Cain is the first official University archivist, a position for which she seemed almost predestined since receiving her bachelor's in history from the College and master's in librarianship from Emory's now-defunct library program. She has worked for Emory her entire professional life, and when the University realized a year ago it needed someone responsible for heading up its archival program, Cain was the natural choice.

"A committee made a recommendation to the president of the University in 1950 to hire a University archivist," Cain explained. "I deal with the historical materials of the University, to make sure they are saved in some way, shape or form."

And she does that by making sure materials as varied as old photographs of the campus to Board of Trustee meeting minutes are "processed, arranged and described"--and made accessible. That's where technology comes in. "Being able to scan photographs is a great example," Cain said. "We could scan pictures so that researchers can look at an electronic version and might not even have to come [to Special Collections], or even into the building, or even to Emory.

"Say a researcher contacts us and wants a photograph from the 1930s; maybe even on demand we could scan a few photographs, let the person from a remote location look at those images and select the proper one, and then we would process the request from there to reproduce it."

Of course, this is all in the future. There is a pilot project that's exploring electronic access to Board of Trustee minutes, and some of Emory's historical photographs have been scanned, but right now Cain and her new assistant archivist are more concerned with coordinating and keeping track of what they and the University's other libraries already have. Since the second archivist was hired in June, they have been working with staff in the health sciences and law libraries and the library at Oxford College, not to physically bring together under one roof all the archived materials, but rather to organize them and make them known to researchers.

As for the materials--old photos and documents are what immediately spring to mind--there are also audio recordings of lectures and even the Glee Club dating back to the 1920s. "And memorabilia--every archivist has a certain amount of memorabilia," Cain added.

Twenty years ago Cain did not know she would one day boast a collection of memorabilia. On the advice of a childhood friend who worked in the career placement center, she applied for a position in special collections and then to Emory's "library school"--the degree track program that was more than a department yet less than an official school--and her professors allowed her to design a course of study that focused on archival administration. Ginger Cain, the undergraduate history major, got hooked.

"Emory has a really interesting history, and it's been fun to learn about," she said. "There are a lot of things I wished I'd known even when I was a student--it would've made going to school a little bit more fun. It's interesting to know about the people for whom the buildings are named, and the story behind the founding of Emory College and the relationship between the Oxford and Atlanta campuses is something I knew very little about until I started working in special collections."

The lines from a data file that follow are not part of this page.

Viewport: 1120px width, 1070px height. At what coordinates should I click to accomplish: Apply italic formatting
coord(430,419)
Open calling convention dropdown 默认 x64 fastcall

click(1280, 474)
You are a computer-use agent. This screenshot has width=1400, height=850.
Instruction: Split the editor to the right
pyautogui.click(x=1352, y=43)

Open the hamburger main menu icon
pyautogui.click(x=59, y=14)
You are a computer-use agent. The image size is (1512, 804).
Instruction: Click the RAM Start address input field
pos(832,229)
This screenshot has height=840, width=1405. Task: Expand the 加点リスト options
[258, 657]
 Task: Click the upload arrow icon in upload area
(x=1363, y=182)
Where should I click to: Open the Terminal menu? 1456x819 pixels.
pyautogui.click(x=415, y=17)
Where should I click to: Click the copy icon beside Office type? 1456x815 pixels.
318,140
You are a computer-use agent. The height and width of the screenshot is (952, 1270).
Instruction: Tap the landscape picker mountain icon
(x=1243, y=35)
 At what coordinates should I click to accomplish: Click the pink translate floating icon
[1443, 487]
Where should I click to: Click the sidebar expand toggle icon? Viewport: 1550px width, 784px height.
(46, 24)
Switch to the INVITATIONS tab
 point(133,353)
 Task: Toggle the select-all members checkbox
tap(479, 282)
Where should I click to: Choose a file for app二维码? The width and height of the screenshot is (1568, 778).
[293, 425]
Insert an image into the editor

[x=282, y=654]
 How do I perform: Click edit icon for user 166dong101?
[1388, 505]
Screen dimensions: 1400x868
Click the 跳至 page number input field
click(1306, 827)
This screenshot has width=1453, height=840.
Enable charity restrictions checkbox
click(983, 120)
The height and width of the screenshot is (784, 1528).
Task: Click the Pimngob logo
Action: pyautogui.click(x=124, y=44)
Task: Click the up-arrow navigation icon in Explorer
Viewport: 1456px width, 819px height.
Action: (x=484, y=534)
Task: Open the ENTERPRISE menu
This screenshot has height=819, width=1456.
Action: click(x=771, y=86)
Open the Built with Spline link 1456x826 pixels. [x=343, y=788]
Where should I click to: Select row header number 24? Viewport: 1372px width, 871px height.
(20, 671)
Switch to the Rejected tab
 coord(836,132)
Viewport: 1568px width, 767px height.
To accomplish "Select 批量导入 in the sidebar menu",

In fact, lately she's been working with University Secretary Gary Hauk in researching the book he's writing about Emory's history. She also stays active with the Society of Amercian Archivists and served a term as president of the Society of Georgia Archivists.

Besides staying in touch with a relatively small and closeknit group of colleagues, Cain's work with these organizations can result in productive ideas. "That's the main vehicle we've used to keep abreast of technology and also changing trends and legislative issues that affect the profession," she said. One example, she said, would be learning about online cataloguing, in which short descriptions of the collection are loaded into a searchable database accessible from the web.

"So if someone wanted to locate the personal papers of Alexander Means, the former president of Emory College," Cain explained, "they would come across information through an online database that would lead them to Emory, even if they had no idea when they started that's what they wanted to do.

"I got here right at the beginning of the technology wave--when I first started in Special Collections we had three electric typewriters, and none of them corrected themselves," Cain said. "[Technology's] really made it possible for us to make our holdings more visible. We collect unique material, both about Emory and also manuscripts and rare books, and people wouldn't know they're here except by word of mouth, or by reading footnotes--a fairly painful way to find things out."

But Cain expects to make researchers' work hurt a lot less in the future: "We're just beginning to get our feet wet."